What you have to do
Search the entries below for "854x504 pixels.". Give that line and all the lines after it again, exactly, through the last, without pictures.

(The data Opens)

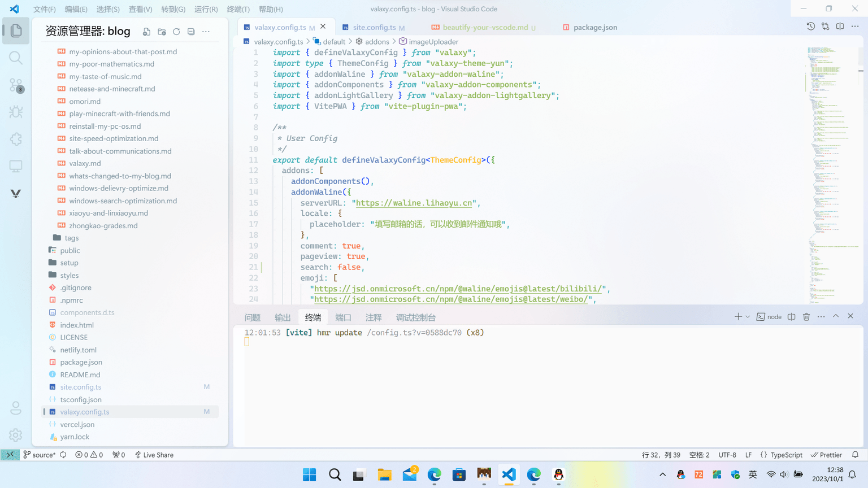The image size is (868, 488).
Task: Toggle Prettier formatter in status bar
Action: pyautogui.click(x=826, y=455)
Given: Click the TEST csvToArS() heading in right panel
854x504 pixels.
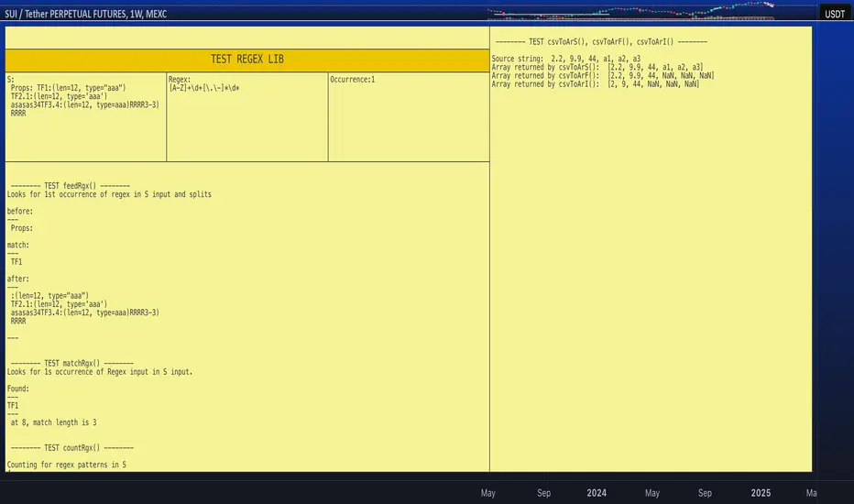Looking at the screenshot, I should (x=600, y=42).
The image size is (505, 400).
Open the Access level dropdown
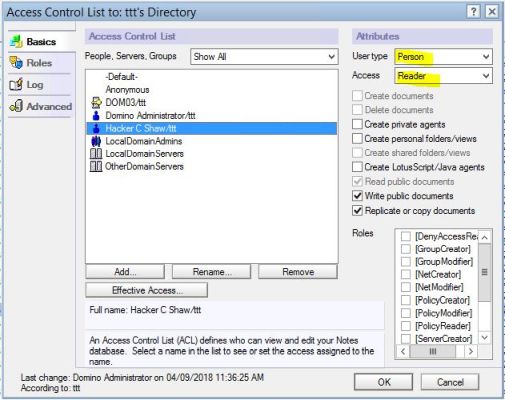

(The data Closes)

Written answer
854x504 pixels.
Looking at the screenshot, I should (x=600, y=42).
The image size is (505, 400).
Open the Access level dropdown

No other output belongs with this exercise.